“Our kids are just like any other kids “ they have a lot of energy,” said Scott Merritt, executive director of KidsPeace Bowdon.
The new athletic facilities will allow the students to work off that energy, and allow the school to start offering physical education classes for its students. The gym will also provide a place for many activities for the students that previously would have required a trip to community recreational facilities.
A trip to the gym on the property is much easier to arrange then transporting the students to another facility, Merritt said.
The school opened in 2004. The residential facility, which serves about 60 students with behavioral and mental health issues, has been working for two years to raise money for the project through private donations. All that work paid off and the school held a ground breaking for the new facility Friday morning.
The Rev. Darryl Hessel, who conducts a Bible study with the students each week, told those gathered for Friday’s groundbreaking how much the school has helped the community.
“When I first came to Bowdon ... Bowdon was in trouble,” Hessel said. “The city really just showed a lot of signs of deterioration. Shops were boarded up. Streets didn’t look so hot. There were some house(s) beginning to fall apart, and there were a bunch of empty buildings that used to be factories.”
When he first came to the town as a young minister, Hessel was a little worried. But he did see some signs of improvement in the construction of Jonesville Middle School, and a senior citizens center. So, Hessel and his fellow Bowdon ministers prayed for the town.
“We prayed for God to bring something into this community, where it would produce a new economic strength and that would be good for the community,” Hessel said. “Then one day, we heard about KidsPeace. I believe that God brought KidsPeace to this place.”

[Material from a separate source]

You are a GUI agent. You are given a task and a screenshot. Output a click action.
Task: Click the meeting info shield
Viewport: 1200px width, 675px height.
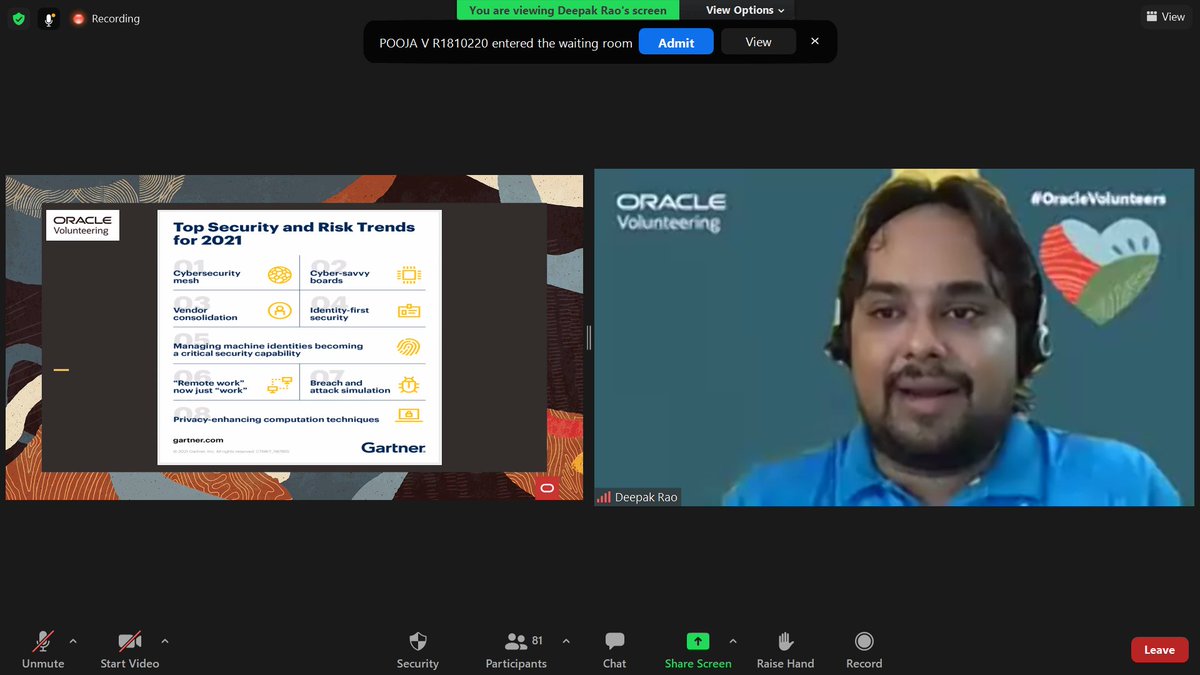(x=19, y=17)
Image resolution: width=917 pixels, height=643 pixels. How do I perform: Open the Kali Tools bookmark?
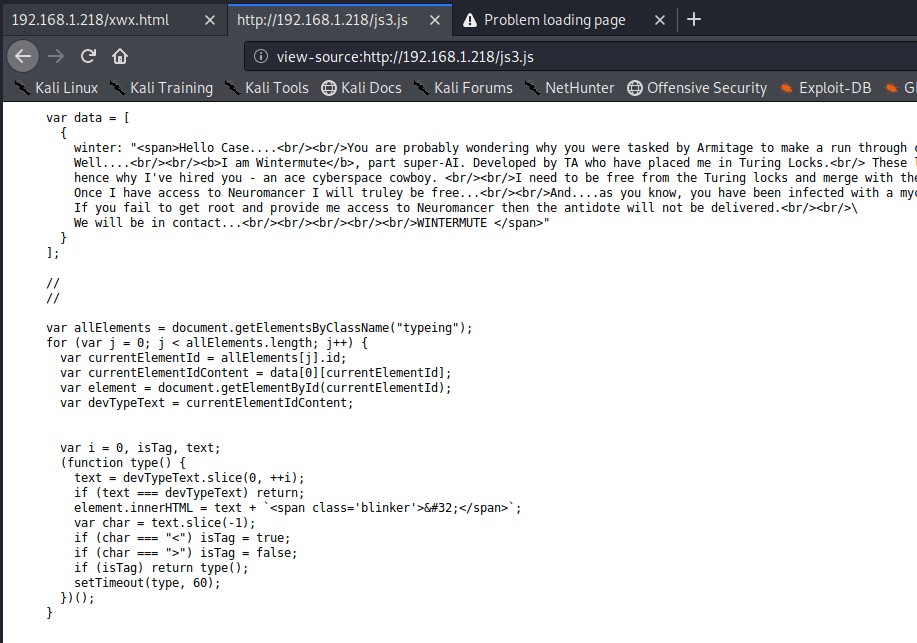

The proof, he said, is in the ease with which the school settled in the community, and in the good work it has been able to accomplish since it has been here. While KidsPeace has met with resistance in many communities, the Bowdon community accepted the school with open arms, and ever since it came, the school has flourished, he said.
The students at KidsPeace receive treatment along with their classes, so they can overcome the challenges they face. The average stay is about 10 months as the students are treated and then they return to their homes, therapeutic foster homes or group homes, Merritt said.
Tom Upchurch, who was involved in bringing the school to Bowdon, is pleased to be involved in the school’s good work. As a former superintendent of the Carrollton City Schools, he was very interested in the chance to help children in need.
“It’s been a real love of mine to do this,” Upchurch said.
KidsPeace has been operating as a charter school since it opened. But after a change in the laws defining charter schools, KidsPeace no longer fit the definition and is now associated with the Carroll County public school system. The school system and the administrators of KidsPeace are now in talks to figure out exactly what that will mean to the school and the system.
KidsPeace plans to operate just as it always has, and its funding will just be funneled through the county system, said Will Iseman, CEO of KidsPeace.
The school district won’t be funding KidsPeace, the state will, he said. KidsPeace will pay any administrative costs the school district incurs from the relationship, Iseman said.
“We do the same arrangement in other localities,” Iseman said.